*Text under study*.
Victoria Woodhull was the first female broker on Wall Street and the first woman to run for President. She was lost to history for 150 years because she doesn't fit the preferred profile.


I was surprised, actually, that the topic of feminist theory and history came up so often as a backdrop to the dialogue about gender lens investing at the recent Convergence conference. I guess I should not have been.

This meeting was attended by women (and a few men) who are engaged in redirecting capital into positive social investments.  Several of them already have distinguished track records in pushing capital flows toward, for instance, sustainable technology and social enterprise.  Their purpose at this conference was to continue an ongoing dialog about how to design investments and metrics that would not only move capital toward projects that benefit women, but foreground the gender impact of existing investments (by, for instance, rating companies who promote women).

The problem is that there is little in either feminist history or theory that would help guide their momentous agenda.  That’s because Second Wave feminism and its present day derivatives have confused the women’s cause with Marxism’s erstwhile war against capitalism and have thus far been unable to imagine any positive economy except a socialist one.  That leaves women who came up through college during the heyday of women’s studies—the 1980s and 1990s—believing they are betraying the sisterhood if they engage in something like (horrors!) investment strategy. It also leaves younger women thinking feminism has nothing positive to say about the current worldwide effort to make the economy woman-friendly.

*Problem*. According to the passage on gender lens investing, which decades were the heyday of women's studies?

*Data for review*.
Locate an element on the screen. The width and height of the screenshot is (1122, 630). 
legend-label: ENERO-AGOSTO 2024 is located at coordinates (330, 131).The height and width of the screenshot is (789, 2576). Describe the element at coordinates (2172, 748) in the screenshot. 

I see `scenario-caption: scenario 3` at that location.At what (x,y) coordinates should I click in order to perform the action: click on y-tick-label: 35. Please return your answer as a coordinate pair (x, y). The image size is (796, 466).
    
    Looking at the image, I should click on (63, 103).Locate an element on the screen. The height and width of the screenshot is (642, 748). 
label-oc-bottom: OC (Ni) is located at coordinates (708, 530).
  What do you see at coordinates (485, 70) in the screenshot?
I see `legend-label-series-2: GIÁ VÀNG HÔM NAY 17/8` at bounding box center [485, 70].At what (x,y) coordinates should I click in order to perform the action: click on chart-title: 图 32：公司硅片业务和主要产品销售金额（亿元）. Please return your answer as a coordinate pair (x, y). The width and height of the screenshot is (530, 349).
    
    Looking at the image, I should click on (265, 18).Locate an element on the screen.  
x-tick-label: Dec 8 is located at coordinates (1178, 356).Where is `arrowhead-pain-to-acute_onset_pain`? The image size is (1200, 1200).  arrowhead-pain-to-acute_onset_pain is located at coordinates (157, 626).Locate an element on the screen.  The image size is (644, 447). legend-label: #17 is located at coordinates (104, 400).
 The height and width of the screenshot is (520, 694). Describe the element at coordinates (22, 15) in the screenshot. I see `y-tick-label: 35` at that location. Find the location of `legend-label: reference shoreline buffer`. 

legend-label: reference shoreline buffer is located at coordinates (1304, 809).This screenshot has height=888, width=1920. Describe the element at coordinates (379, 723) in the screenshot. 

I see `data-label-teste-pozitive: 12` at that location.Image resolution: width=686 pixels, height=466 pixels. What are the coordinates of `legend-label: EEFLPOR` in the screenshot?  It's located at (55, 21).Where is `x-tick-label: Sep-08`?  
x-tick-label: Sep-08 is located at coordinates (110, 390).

*Problem solution*. The 1980s and 1990s.